**Materials provided**
>>>>>

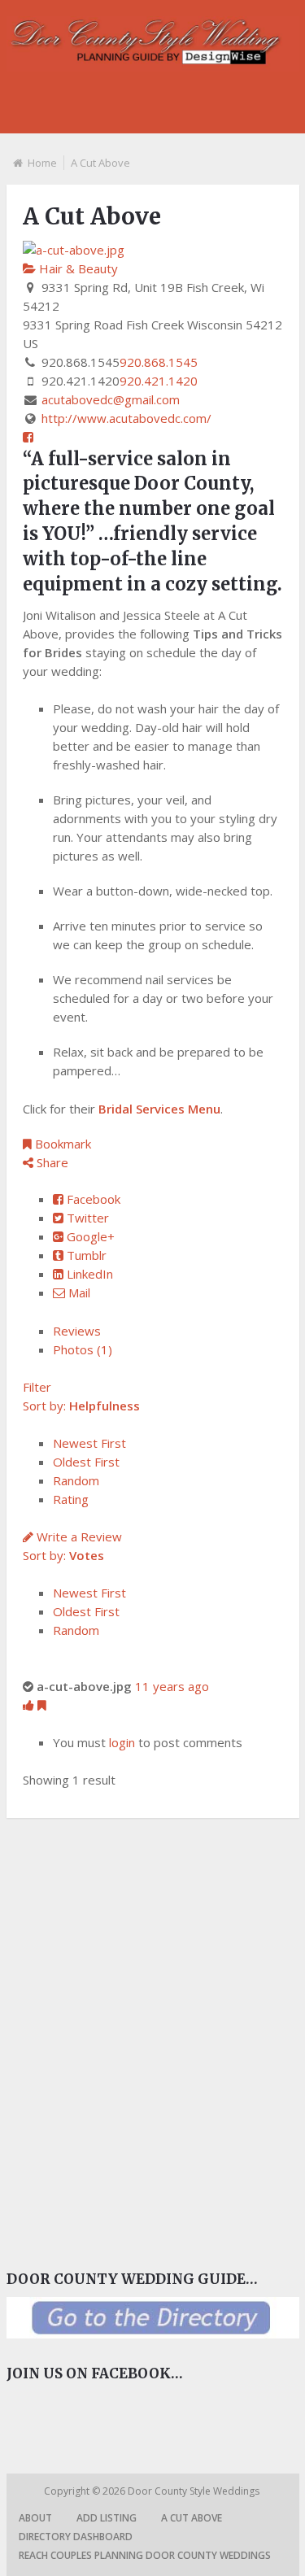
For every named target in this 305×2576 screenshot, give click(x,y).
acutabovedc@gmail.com (110, 399)
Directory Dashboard (76, 2536)
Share (50, 1162)
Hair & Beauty (77, 268)
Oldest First (86, 1462)
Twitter (86, 1218)
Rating (71, 1499)
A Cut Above (191, 2518)
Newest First (89, 1443)
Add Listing (106, 2518)
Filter (37, 1387)
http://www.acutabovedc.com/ (126, 418)
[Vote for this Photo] (30, 1705)
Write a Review (77, 1536)
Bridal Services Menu (159, 1109)
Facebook (91, 1199)
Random (76, 1480)
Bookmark (61, 1143)
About (35, 2518)
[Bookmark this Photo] (41, 1705)
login (122, 1742)
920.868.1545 (159, 362)
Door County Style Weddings (195, 2491)
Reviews (77, 1331)
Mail (77, 1292)
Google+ (89, 1236)
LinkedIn (88, 1274)
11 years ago (172, 1686)
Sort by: (81, 1405)
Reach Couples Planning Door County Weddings (145, 2555)
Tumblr (85, 1255)
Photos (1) (82, 1349)
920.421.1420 (159, 381)
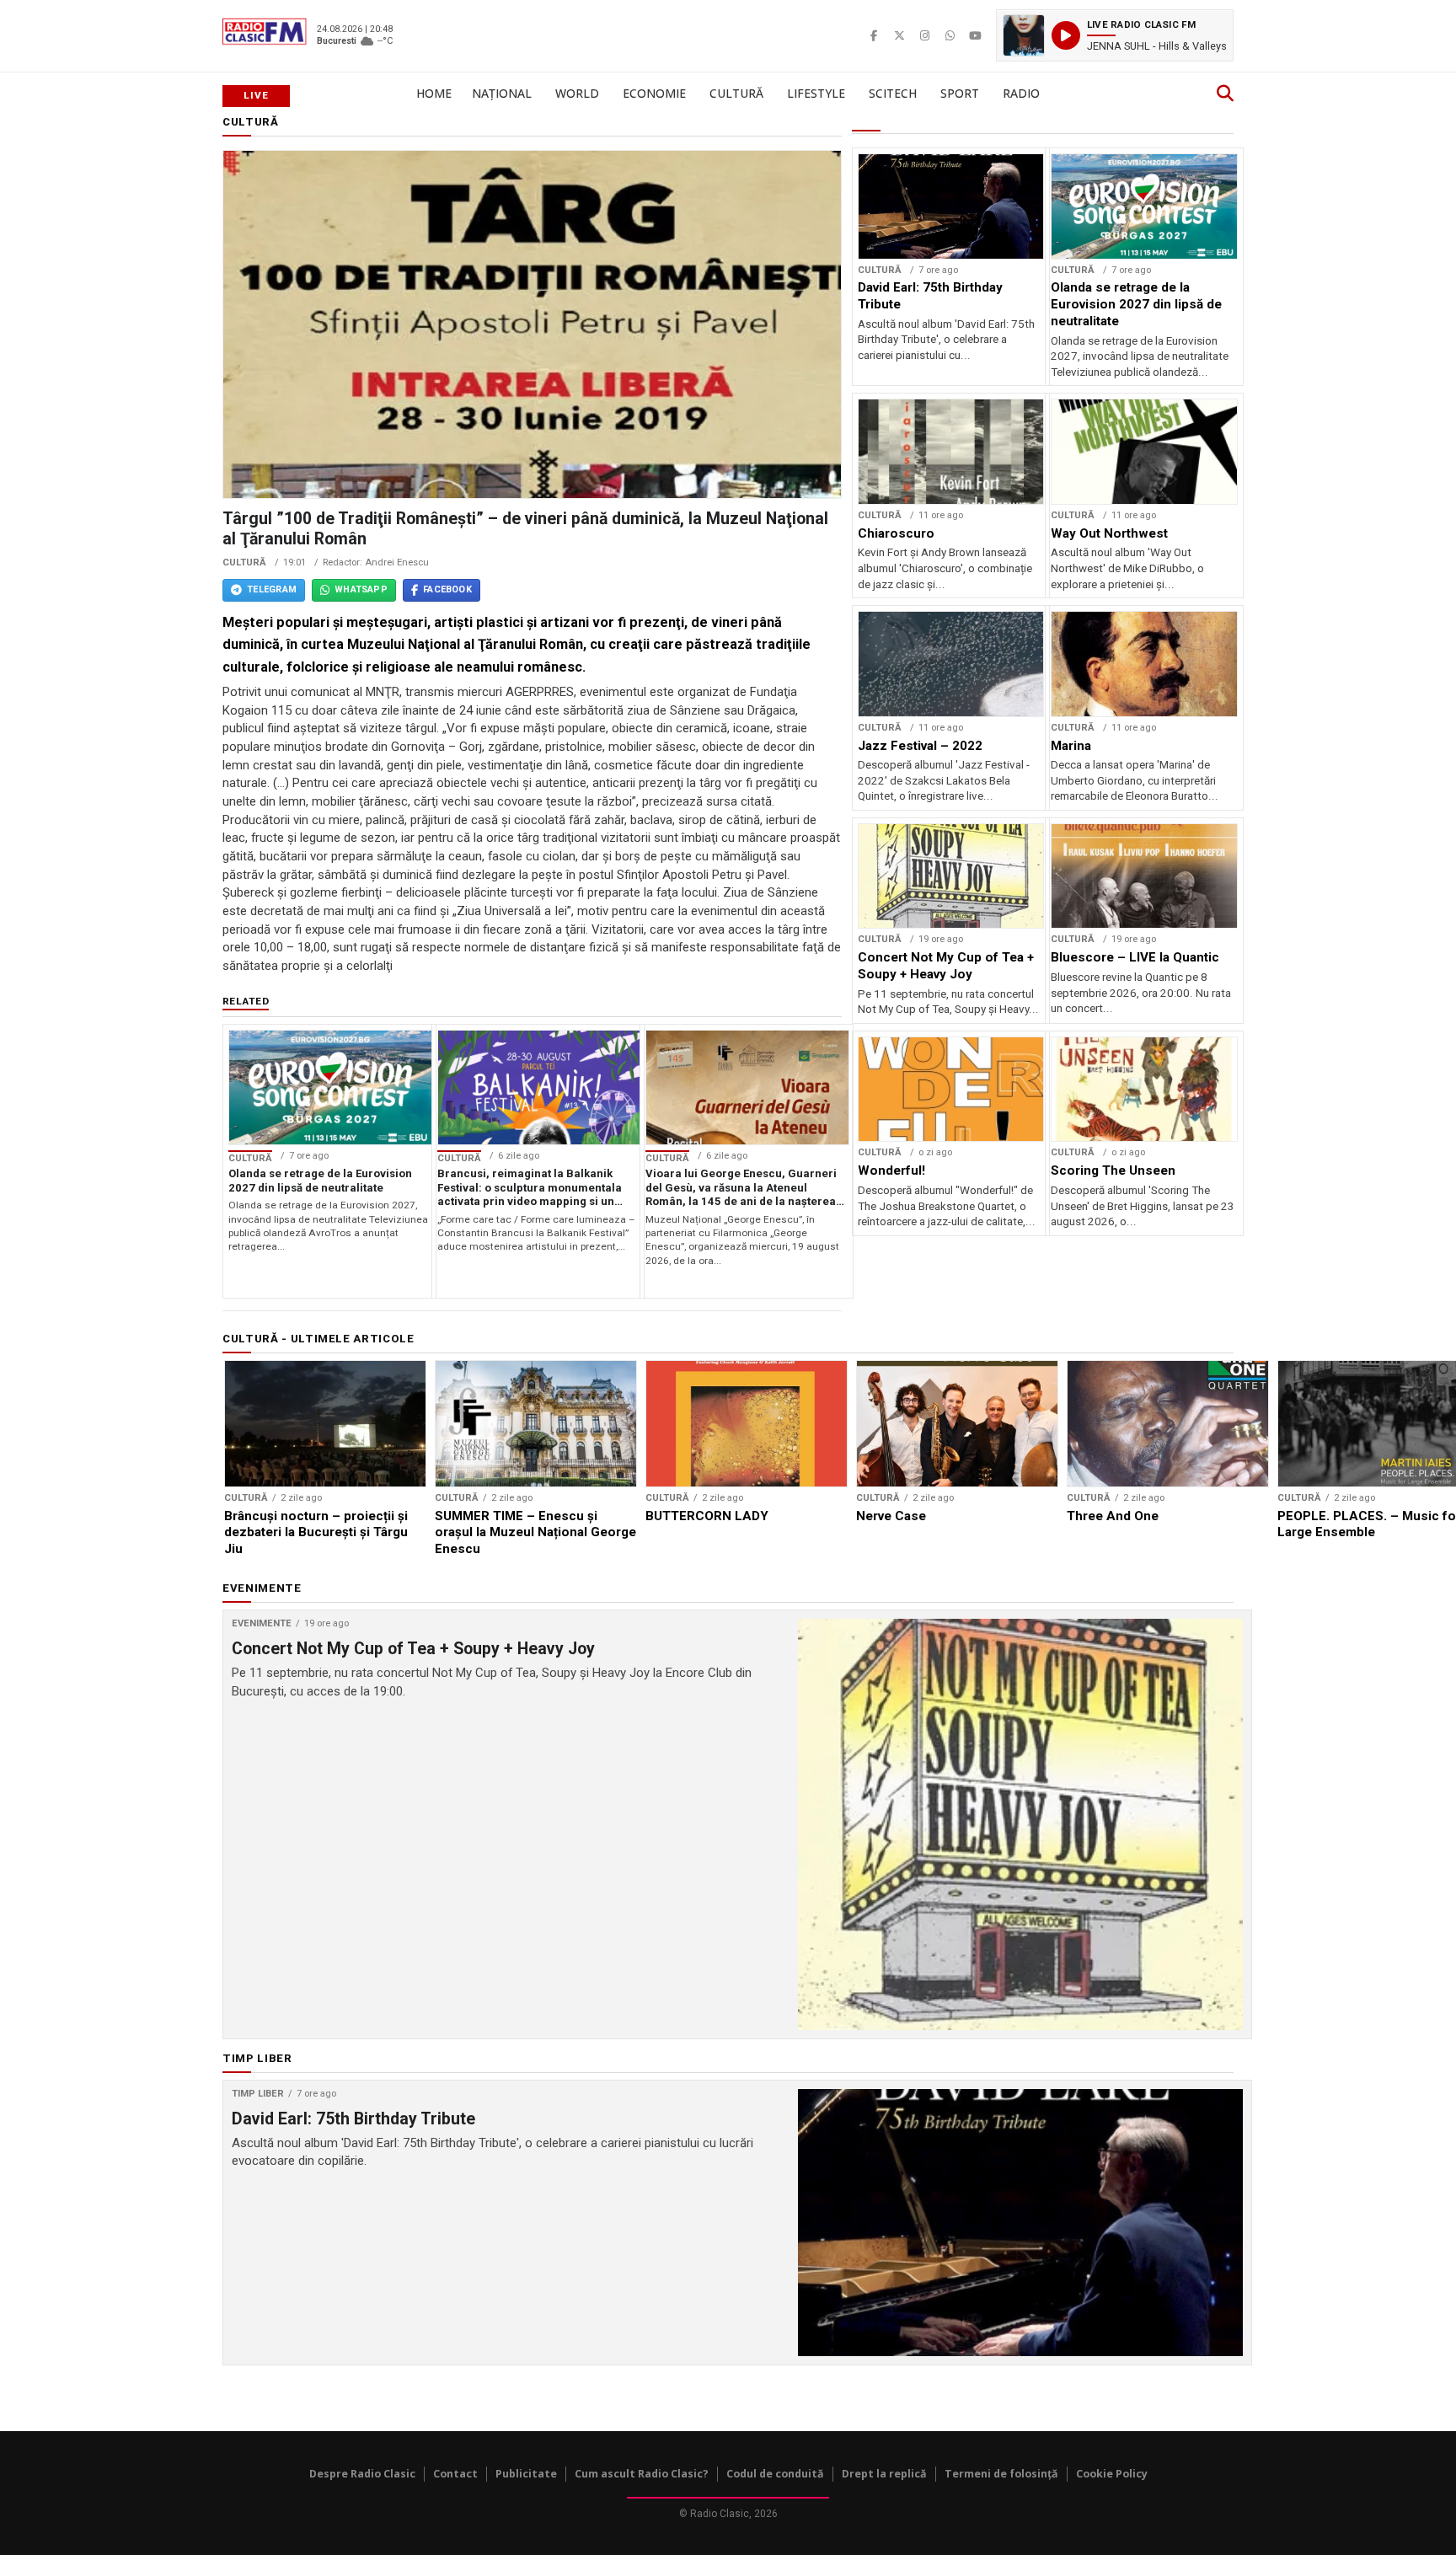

<<<<<

**Your instructions**
In the listing above, locate the line containing "Bridal Services Menu (159, 1109)" and the line containing "Sort by: (81, 1405)", then transcribe both and every line between them verbatim.

**Your response**
Bridal Services Menu (159, 1109)
Facebook (91, 1199)
Random (76, 1480)
Bookmark (61, 1143)
About (35, 2518)
[Bookmark this Photo] (41, 1705)
login (122, 1742)
920.868.1545 (159, 362)
Door County Style Weddings (195, 2491)
Reviews (77, 1331)
Mail (77, 1292)
Google+ (89, 1236)
LinkedIn (88, 1274)
11 years ago (172, 1686)
Sort by: (81, 1405)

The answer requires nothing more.